Kaduna refinery to save Nigeria $5.33 million daily
Kaduna Refining and Petrochemicals Company (KRPC), will save about $5.33 million daily for the country when the refinery hits 90 per cent production capacity, the refinery’s manager in charge of production programming and quality control, Shehu Malami, has said.
Speaking at a two-day annual Energy Correspondents Workshop, themed “Development Communication: An Imperative for the Oil And Gas Industry” in Kano, Mr. Malami said KRPC, otherwise known as Kaduna Refinery, would soon hit 90 per cent production of its installed capacity.
PREMIUM TIMES gathered that the refinery operated at 60 per cent production capacity before commencement of the Turn Around Maintenance (TAM) in October last year.
Giving the breakdown on different petroleum products, the manager said the nation will save $1.892million daily on petrol alone.
“The impact of KRPC operations on the economy means that if the refinery operates at 90 percent capacity, it will save the nation $1.892million from importation of Premium Motor Spirit (PMS).
“At same 90 percent, KRPC will save $672,546 daily on importation of Kerosene, $1.86 million daily on import of diesel, $176,727 daily on importation of LPG and $727,306 million daily on import of Fuel Oil.
“This represents a total savings of $5.33 million daily for fuel products only,” he said in a paper he delivered.
Mr. Malami said the refinery is expected to produce 4,624,650 liters of PMS (petrol) when it attains 90 per cent capacity in the first quota of 2016 as against its current 60 per cent status of 3,083,100 liters.
According to him, the volume of Kerosene production will rise to 1,849,500 liters at 90 per cent capacity as against the current 1,233,000 liters production at 60 per cent capacity.
The manager said diesel production will hit 3,153,600 liters at 90 per cent, as against 2,102,400 liters at current 60 per cent capacity, while the LPG will attain 486,000 liters at 90 per cent from its current 324,000 liters at 60 per cent capacity.
In his address, Mohammed Garba, chairman of the Correspondents Chapel of Kaduna chapter of Nigeria Union of Journalists (NUJ), said all stakeholders, such as regulators, players and the watchers of the sector, most especially the media, must harmonize their operations to work toward effective development of the oil sector.

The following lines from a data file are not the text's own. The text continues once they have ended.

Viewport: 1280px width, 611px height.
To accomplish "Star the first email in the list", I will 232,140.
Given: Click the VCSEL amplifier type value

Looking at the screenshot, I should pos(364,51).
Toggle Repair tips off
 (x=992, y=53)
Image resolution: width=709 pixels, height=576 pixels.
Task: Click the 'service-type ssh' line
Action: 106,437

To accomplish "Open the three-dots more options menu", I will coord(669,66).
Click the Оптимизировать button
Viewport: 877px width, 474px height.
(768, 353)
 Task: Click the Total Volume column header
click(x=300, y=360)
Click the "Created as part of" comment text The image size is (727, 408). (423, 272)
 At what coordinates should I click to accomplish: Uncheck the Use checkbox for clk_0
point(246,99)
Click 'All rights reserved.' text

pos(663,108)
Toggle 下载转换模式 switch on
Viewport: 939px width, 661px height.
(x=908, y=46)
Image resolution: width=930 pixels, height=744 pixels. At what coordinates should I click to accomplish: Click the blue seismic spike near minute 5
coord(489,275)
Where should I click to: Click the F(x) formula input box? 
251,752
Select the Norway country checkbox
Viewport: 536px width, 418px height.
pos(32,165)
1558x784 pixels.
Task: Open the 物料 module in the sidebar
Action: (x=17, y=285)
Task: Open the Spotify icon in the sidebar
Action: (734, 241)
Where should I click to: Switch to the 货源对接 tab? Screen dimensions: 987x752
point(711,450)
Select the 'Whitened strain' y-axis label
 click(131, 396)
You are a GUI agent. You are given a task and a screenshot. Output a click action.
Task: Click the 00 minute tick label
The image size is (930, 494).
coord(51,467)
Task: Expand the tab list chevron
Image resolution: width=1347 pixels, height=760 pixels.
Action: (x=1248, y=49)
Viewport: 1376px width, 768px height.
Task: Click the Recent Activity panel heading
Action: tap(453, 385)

“The petroleum sector is the mainstay of Nigeria’s economy. Hence, there is a lot of responsibility placed on all those concerned with the oil and gas sector in the country,” Mr. Garba said.
“However, happenings in the past two decades point to a totally different scenario. The industry and its critical watchers, the media being at the forefront seem to be at logger-heads.
“Time is now ripe for the media and operators of the oil and gas sector in Nigeria to set a development communication agenda, which must be mutually worked on by everybody involved in this pact.
“This will be aimed at changing the negativity in the news reports and changing the negative perception of the public against the oil and gas sector.
“Development communication is a concept that has recently gained the attention of communications and development experts because of its germane importance.”